The problem I had and the reason I started the review so negatively is because every time Madeleine goes in a dream state, the film never returns to her non-dream state in a clear way.  Or rather, we never actually get to see the return to the real world!  It all starts happening early in the movie; Madeleine is on stage, performing a part in a stage play and, as she’s being tied up, she goes into a dreaming fit where she sees a rope dropping and the Herbert Lom character falling and then will wake up in bed.  At first I excused it but then it happens again with no clear point of return to the real world!  And, I guess, what are supposedly important plot points happen before, during and after the dream sequences start!  So what gives?  Is this ALL happening in her head?  I watched until the end for some sort of closure but NOPE!  The end revealed nothing!  In fact it seemed like it was just arbitrarily tacked on just for the movie to seem even weirder.
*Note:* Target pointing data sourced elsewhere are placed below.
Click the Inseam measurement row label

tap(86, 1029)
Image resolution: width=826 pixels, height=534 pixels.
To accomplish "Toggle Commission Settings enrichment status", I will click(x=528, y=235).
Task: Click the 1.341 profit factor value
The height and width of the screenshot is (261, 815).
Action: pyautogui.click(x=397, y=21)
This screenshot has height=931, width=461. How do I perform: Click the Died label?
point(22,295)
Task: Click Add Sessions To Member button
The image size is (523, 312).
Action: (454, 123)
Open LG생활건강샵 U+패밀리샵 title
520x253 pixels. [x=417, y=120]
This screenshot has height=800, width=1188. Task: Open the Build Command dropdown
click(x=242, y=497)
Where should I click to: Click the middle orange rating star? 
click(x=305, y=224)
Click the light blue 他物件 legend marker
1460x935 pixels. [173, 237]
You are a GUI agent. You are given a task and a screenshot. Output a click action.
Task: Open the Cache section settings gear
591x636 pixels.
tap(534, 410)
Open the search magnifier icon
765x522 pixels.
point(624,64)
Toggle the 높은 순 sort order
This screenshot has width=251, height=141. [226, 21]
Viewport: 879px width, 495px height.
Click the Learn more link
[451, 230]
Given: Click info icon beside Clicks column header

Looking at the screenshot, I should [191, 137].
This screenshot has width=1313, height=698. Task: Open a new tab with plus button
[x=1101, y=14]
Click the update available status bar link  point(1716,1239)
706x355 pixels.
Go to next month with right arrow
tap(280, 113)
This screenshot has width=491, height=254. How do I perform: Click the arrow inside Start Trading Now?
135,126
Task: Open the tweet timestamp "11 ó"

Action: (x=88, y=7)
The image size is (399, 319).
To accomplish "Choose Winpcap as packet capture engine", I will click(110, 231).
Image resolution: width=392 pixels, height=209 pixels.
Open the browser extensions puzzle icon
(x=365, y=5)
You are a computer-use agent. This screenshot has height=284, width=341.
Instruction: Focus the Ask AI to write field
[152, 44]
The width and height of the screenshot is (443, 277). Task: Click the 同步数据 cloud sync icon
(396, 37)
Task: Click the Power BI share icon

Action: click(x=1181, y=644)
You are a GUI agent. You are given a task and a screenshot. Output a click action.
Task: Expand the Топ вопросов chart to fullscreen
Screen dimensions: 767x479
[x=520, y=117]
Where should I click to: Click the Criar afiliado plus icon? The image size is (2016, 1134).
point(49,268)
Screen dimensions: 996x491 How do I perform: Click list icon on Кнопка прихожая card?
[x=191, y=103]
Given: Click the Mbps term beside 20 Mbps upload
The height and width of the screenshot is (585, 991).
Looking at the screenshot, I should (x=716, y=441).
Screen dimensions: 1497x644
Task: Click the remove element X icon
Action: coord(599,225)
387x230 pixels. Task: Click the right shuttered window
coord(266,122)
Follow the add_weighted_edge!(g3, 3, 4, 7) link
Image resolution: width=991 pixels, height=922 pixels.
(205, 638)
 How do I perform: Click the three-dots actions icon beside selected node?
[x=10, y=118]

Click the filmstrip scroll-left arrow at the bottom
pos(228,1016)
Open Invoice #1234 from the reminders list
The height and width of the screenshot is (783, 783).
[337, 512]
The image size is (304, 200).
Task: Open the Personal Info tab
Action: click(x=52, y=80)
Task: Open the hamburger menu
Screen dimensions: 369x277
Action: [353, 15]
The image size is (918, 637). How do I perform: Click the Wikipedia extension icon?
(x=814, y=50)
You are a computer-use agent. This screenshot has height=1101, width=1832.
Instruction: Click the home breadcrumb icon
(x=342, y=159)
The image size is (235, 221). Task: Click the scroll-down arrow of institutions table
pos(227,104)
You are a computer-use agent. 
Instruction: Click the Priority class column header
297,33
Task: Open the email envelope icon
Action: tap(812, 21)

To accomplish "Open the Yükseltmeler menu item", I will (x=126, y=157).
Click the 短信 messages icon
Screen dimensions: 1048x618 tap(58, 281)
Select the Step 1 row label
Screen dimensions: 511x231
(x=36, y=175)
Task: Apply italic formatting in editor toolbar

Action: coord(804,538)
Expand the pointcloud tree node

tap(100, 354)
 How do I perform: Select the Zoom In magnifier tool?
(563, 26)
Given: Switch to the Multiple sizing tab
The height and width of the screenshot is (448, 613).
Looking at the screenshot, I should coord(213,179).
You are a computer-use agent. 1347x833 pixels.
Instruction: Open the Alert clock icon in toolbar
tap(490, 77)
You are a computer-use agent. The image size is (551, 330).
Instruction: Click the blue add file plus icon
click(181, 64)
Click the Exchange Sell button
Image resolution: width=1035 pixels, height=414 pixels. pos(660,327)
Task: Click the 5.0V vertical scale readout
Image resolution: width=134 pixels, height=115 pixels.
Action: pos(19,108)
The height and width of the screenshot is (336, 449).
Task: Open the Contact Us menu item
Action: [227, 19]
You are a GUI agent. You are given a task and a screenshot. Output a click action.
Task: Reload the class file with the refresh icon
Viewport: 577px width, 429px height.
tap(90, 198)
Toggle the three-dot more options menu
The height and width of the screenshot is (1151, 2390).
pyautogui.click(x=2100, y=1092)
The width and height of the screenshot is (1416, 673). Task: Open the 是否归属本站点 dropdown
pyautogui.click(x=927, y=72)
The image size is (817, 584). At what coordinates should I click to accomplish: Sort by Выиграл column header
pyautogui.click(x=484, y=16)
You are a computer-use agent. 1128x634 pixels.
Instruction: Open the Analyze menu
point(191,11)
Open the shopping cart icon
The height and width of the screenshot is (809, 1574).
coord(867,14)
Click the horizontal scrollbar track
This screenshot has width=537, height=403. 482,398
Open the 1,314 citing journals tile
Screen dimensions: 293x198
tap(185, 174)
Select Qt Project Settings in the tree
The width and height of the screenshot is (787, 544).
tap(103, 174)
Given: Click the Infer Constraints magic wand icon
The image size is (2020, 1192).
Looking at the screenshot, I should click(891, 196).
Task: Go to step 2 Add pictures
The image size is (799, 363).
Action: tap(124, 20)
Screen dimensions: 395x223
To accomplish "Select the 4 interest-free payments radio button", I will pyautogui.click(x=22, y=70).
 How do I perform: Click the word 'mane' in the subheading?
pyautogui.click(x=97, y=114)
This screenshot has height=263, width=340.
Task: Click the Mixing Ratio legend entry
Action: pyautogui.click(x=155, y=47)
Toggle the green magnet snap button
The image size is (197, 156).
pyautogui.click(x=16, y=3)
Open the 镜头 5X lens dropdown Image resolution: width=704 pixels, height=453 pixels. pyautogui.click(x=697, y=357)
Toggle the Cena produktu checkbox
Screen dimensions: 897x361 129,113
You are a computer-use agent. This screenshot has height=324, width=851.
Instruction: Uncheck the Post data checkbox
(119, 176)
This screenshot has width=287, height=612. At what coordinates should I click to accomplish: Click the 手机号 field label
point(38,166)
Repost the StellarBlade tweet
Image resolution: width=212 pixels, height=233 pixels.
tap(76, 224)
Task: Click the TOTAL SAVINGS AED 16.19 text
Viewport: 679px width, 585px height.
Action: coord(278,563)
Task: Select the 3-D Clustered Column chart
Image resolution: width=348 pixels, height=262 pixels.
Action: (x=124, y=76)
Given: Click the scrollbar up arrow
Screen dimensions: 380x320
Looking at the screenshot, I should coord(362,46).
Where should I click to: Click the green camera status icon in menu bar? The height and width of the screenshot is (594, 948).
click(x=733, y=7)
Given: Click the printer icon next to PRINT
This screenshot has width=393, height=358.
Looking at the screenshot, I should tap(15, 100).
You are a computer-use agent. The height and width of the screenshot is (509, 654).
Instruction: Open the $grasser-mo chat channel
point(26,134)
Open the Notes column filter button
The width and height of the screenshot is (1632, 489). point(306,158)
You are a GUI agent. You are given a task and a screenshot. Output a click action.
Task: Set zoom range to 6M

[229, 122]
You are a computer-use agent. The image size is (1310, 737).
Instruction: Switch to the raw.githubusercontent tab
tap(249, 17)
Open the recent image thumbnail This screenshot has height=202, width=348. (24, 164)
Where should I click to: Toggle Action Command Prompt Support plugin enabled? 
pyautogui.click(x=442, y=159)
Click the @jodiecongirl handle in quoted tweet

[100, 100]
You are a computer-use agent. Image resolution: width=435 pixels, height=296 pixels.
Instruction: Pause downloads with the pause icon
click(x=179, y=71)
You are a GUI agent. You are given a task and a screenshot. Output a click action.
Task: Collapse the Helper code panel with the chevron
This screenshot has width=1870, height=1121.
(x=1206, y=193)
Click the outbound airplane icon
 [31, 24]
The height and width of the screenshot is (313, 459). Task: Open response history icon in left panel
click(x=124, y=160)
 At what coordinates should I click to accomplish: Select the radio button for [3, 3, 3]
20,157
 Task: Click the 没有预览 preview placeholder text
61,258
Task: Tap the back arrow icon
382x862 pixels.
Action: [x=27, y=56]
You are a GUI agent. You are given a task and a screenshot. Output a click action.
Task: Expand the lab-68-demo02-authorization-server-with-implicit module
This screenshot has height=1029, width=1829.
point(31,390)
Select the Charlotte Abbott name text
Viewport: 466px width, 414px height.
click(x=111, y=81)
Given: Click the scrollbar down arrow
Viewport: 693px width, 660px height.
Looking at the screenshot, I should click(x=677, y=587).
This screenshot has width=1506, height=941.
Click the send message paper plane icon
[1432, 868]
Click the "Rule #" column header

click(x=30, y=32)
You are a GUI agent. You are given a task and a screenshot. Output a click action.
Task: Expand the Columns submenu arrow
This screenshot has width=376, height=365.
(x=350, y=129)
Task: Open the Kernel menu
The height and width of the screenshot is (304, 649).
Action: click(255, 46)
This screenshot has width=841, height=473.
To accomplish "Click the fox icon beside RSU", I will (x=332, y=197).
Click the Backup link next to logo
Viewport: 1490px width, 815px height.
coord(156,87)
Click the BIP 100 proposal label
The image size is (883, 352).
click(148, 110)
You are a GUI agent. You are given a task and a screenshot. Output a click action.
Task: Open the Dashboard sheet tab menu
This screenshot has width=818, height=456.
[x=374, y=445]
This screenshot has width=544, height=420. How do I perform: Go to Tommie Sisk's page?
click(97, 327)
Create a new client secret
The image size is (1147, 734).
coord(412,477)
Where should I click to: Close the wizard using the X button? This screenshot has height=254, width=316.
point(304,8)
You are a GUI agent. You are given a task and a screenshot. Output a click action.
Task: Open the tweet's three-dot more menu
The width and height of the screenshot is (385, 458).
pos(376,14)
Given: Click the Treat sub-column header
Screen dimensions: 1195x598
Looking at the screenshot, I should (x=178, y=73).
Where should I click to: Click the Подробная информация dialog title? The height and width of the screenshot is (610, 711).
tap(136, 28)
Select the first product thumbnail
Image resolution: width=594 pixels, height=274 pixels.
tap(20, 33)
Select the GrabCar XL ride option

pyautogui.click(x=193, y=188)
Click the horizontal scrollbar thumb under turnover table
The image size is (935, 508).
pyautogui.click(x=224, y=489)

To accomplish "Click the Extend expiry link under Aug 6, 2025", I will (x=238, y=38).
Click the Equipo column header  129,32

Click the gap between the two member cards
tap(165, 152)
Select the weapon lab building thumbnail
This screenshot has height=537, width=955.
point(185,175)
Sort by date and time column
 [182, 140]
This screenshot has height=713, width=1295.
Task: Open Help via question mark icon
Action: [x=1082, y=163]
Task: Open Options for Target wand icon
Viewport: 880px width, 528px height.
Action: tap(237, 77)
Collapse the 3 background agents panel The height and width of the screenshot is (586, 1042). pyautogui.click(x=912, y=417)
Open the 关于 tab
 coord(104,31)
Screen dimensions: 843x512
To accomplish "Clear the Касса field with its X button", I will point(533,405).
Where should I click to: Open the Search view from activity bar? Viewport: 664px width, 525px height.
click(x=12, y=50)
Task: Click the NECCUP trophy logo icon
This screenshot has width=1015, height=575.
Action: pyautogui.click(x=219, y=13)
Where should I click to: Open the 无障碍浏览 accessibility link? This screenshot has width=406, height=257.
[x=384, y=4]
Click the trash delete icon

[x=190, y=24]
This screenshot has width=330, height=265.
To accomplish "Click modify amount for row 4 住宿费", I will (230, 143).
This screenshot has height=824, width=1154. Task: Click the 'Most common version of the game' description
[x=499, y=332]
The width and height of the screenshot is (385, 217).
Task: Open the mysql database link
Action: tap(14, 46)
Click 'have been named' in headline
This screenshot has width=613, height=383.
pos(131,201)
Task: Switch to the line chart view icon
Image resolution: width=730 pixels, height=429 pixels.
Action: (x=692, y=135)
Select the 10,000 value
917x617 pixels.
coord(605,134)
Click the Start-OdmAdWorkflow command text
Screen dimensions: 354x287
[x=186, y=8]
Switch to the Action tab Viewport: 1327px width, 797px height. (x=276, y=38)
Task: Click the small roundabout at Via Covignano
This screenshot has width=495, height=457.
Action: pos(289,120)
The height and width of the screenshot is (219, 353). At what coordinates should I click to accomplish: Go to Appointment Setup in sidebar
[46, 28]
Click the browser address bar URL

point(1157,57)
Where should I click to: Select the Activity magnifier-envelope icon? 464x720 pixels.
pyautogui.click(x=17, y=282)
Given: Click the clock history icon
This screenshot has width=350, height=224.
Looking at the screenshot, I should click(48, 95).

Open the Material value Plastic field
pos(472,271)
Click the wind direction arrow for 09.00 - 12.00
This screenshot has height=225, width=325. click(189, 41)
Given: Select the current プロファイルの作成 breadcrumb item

So why such a high grade for a movie I’m essentially trashing?  The devil is in the details and the details me likes a lot!  First of all, the opening scene is a hoot!  I may be spoiling it by revealing it but it’s close to the beginning so whatevs, it’s cool.  Basically it starts with a very typical movie scene of an escaped ape going crazy, trashing stuff, rebelling against its master, carrying off the girl, etc. and I thought, “my howdy do, that gorilla outfit looks extremely fake and did these editors not notice that you can see the actor’s human neck every time he swings his head upwards?  Maybe I’d expect this from the 1932 Murders in the Rue Morgue but certainly not from this!”  Then they reveal the said action is on a stage and I thought, “oh my!  You guys got me!”

There are more neat scenes like that which re-create what it must have been watching a horrific stage play, where it’s clear the wooden board with spikes on it is clearly fake but the audience who hadn’t been jaded seem legitimately shocked by the onstage events of torture and grue.  Then of course it’s even more shocking when something actually goes wrong, like when Herbert Lom’s character accidentally gets real acid thrown in his face and they have to stop the performance.

There are also some righteously debauched scenes of old-timey partying with them naughty burlesque women, wooo!  Jason Robards, who is supposedly a level headed and caring husband commits a no-no with the super hot whore played by Maria Perschy.  But the problem is is that act of moral indiscretion becomes somehwat meaningless since it wasn’t clear if it actually happened or if it was part of the dream thingy.

Oh, and if you’re into old-fashioned looking carnivals, this movie has tons of that stuff along with great performances from top notch actors and really sick looking burn makeup.  In other words, if you’re looking for an entertaining film of individual scenes and other cool stuff then go for it but if you’re looking for a movie that isn’t a complete mess and you need to have some closure at the end, then avoid this movie at all costs!